Tensor space of dimension 1 over Rational Field with valence 3
U2 : Full Vector space of degree 12 over Rational Field
U1 : Full Vector space of degree 8 over Rational Field
U0 : Full Vector space of degree 6 over Rational Field

With derivaton algebra so large, the densor subspace must be small.

Therefore, in a $576$ -dimensional space, $T$ , matrix multiplication is set apart from the rest.

As a consequence, the symmetries of $t$ are completely determined by its derivations.

How are densor spaces computed?

A dual solve to derivations

Recall, we consider Sylvester-like systems of the form:

$XT_{**}^{(k)} + T_{**}^{(k)}Y = 0$

The same system is used to get the densor subspace$-$the roles are swapped.

We are given the derivation algebra, so we slice a symbolic tensor.

Simultaneously solve a "dual" version of the Sylvester-like equations.

Theorem. (Brooksbank-M.-Wilson)

There exists an algorithm to simultaneously solve a "dual" Sylvester-like system using $O(d^9m^2)$ field operations, given $m$ operators acting on a $(d\times d\times d)$ -grid.
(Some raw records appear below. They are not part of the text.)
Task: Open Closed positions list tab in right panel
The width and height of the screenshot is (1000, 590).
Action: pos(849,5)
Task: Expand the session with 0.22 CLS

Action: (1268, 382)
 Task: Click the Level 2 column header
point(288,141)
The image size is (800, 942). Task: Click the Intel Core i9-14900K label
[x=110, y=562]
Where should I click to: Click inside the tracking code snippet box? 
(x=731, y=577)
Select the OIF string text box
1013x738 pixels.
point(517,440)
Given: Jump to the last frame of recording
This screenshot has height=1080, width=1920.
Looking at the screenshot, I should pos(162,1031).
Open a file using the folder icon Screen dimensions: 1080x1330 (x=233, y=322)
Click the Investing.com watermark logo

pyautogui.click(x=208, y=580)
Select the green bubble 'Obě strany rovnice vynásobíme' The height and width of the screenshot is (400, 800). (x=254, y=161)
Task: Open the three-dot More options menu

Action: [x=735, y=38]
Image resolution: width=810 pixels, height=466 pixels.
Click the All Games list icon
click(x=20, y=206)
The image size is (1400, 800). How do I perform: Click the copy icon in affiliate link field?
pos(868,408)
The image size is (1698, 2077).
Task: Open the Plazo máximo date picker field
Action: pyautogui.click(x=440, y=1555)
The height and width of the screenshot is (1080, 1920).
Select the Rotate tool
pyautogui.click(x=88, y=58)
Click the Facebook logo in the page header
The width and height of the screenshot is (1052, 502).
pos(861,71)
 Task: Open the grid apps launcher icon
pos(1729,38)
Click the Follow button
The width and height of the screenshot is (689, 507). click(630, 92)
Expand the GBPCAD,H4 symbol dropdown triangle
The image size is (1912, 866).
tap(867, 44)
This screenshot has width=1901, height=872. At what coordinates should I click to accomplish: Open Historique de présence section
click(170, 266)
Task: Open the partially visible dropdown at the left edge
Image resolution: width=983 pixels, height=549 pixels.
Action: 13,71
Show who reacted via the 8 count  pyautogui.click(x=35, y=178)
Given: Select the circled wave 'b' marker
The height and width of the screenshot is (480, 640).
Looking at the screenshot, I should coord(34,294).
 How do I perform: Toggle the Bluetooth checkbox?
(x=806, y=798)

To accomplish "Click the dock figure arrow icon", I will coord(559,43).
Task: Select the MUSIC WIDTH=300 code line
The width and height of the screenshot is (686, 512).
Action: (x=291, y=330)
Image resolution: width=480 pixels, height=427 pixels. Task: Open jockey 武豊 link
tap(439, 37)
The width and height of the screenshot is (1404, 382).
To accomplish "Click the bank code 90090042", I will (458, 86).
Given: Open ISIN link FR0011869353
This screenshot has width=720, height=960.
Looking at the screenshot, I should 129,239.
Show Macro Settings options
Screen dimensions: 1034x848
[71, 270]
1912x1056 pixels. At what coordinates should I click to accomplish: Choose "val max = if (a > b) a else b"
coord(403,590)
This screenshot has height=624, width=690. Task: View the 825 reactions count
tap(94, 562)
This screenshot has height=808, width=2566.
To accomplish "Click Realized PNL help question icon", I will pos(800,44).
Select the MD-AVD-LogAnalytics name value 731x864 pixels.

Open: Does a similar improvement apply for these equations as well? What is the resulting complexity?

Summary

Still uncovering new algebraic data from tensors, and this is a snapshot of $\textsf{TensorSpace}$ .

Context through the frame and tensor category give flexibility in the data structures.

These algebras provide general tools to different kinds of applications.